Moi, ce sont mes bouteilles que je ne voudrais pas laisser derrière moi. Dieu sait qui les boirait !
Ce qu’entendant par une indiscrétion (les indiscrétions dans les romans sont aussi utiles que du parmesan sur les pâtes), son assistant, un nommé Marsal, horrifié (les veuves ont quand même le droit de baiser, se dit-il), s’emploie à tout faire pour empêcher cette catastrophe. Il a repéré qu’un cousin de Catherine (Catherine est le petit bijou en question), un nommé Ernest Le Gallic (un lieutenant héroïque, catholique et breton, ça va toujours ensemble chez Bourget, sans rien dans la tête, ou avec seulement la patrie dedans ce qui n’est pas mieux) n’est pas insensible au charme d’icelle. D’où jalousie du professeur ! D’où suicide du couple prévu.
Et, justement, il se prend quelque chose dans la tête, l’Ernest en question, une balle (à la guerre comme à la guerre), mais les héros, on le sait, ne sont jamais désespérés, surtout entre les pages d’un livre, ils prennent quelque chose en pleine poire et ils exultent, c’est pour Dieu, disent-ils, ou pour la patrie, ou pour je ne sais pas qui et ils font des yeux extatiques aux couleurs de la ligne bleue des Vosges. Comme par hasard Ernest vient se faire soigner chez Ortègue (c’est le nom du chirurgien célèbre et néanmoins cancéreux) dans le cabinet parisien que celui-ci a transformé en petit hôpital militaire et dans lequel Catherine, sa femme, sert comme infirmière.
Voilà l’histoire installée, je n’en dirai pas plus mais il y aura des morts, la guerre est au moins utile à ça, elle offre des fins commodes aux romanciers.
Il existe un art de romancier chez Bourget (encore heureux !), à l’aide d’une ou deux idées et de trois ou quatre personnages, il sait instiller une tension dramatique tout à fait correcte. Et l’histoire progressant crescendo, on est intéressé à son déroulement et à sa fin, on se hâte avec lenteur, comme lorsqu’on boit un verre de Cognac XO, tel que celui que je tiens dans ma main gauche. Il faut toujours avoir un verre à la main lorsqu’on lit Paul Bourget, sinon on déprime.
Pas d’autres personnages, n’étaient quelques blessés par ci par là, placés pour faire joli, à part Ernest Le Gallic qui a un intérêt dramatique en participant au truc, lui, et du personnel de maison dans les appartements particuliers.

ÉCHANTILLON DE DONNÉES:
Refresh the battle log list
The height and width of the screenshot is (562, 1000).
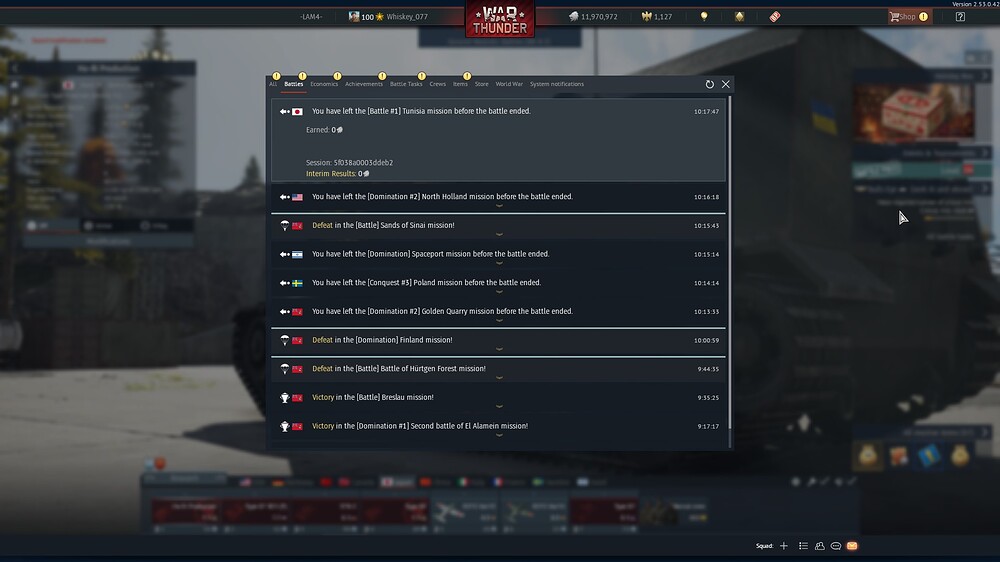point(709,84)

CONSIGNE: Extrayez tel quel de la sélection le passage qui va de « Et, justement, il » à « commodes aux romanciers. ».

CORRIGÉ:
Et, justement, il se prend quelque chose dans la tête, l’Ernest en question, une balle (à la guerre comme à la guerre), mais les héros, on le sait, ne sont jamais désespérés, surtout entre les pages d’un livre, ils prennent quelque chose en pleine poire et ils exultent, c’est pour Dieu, disent-ils, ou pour la patrie, ou pour je ne sais pas qui et ils font des yeux extatiques aux couleurs de la ligne bleue des Vosges. Comme par hasard Ernest vient se faire soigner chez Ortègue (c’est le nom du chirurgien célèbre et néanmoins cancéreux) dans le cabinet parisien que celui-ci a transformé en petit hôpital militaire et dans lequel Catherine, sa femme, sert comme infirmière.
Voilà l’histoire installée, je n’en dirai pas plus mais il y aura des morts, la guerre est au moins utile à ça, elle offre des fins commodes aux romanciers.